What is the best file format for a data lake on S3?

Parquet is the best choice for most analytical workloads because it's columnar, compresses well, and supports predicate pushdown. Use Avro for streaming data that needs fast writes and schema evolution. Avoid using CSV or JSON for large analytical datasets.

How should I partition data in an S3 data lake?

Use Hive-style partitioning (year=2026/month=02/day=15) based on how your data is queried. If most queries filter by date, partition by year/month/day. Avoid over-partitioning, which creates too many small files and degrades performance.

What is the small file problem in data lakes?

The small file problem occurs when a data lake contains millions of files smaller than 1MB. Each file requires a separate S3 API call, separate metadata entry in the Glue Data Catalog, and separate processing overhead by query engines like Athena or Spark. Aim for files between 128MB and 1GB for optimal performance.

Building a Data Lake on S3: Architecture Patterns That Scale

Chakri

Published Apr 03, 2025 · Last updated Feb 2026

Celestinfo Software Solutions Pvt. Ltd. • Apr 03, 2025

Last updated: April 2025

Quick answer: A well-designed S3 data lake uses three zones (raw/curated/consumption), Hive-style partitioning by date, Parquet files sized between 128MB and 1GB, the AWS Glue Data Catalog for metadata, encryption at rest with KMS, and lifecycle policies to move cold data to Glacier. The biggest mistake teams make is dumping millions of tiny files with no partitioning and no catalog.

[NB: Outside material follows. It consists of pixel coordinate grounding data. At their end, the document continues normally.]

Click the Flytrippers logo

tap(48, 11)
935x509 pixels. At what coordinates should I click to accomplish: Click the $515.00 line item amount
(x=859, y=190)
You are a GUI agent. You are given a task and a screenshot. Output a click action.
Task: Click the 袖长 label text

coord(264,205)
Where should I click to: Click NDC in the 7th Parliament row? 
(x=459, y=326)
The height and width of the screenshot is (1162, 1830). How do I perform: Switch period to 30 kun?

The Three-Zone Architecture

Every S3 data lake we've built follows the same three-zone pattern. It's not original, but it works at scale, and deviating from it creates messes that are expensive to clean up later.

Raw zone (landing/bronze): Data arrives exactly as the source system produces it. No transformations, no type casting, no deduplication. CSV from SFTP? Lands here as CSV. JSON from a webhook? Lands here as JSON. This is your audit trail. You can always reprocess from raw if anything downstream breaks.
Curated zone (processed/silver): Data has been cleaned, deduplicated, typed, and converted to Parquet. This is where schema enforcement happens. Column names are standardized, timestamps are in UTC, and null handling follows a consistent policy. Most ETL jobs read from raw and write to curated.
Consumption zone (analytics/gold): Aggregated, denormalized tables optimized for specific analytical workloads. Think pre-computed KPIs, dimensional models, and ML feature stores. Athena, Redshift Spectrum, and Snowflake external tables point at this zone.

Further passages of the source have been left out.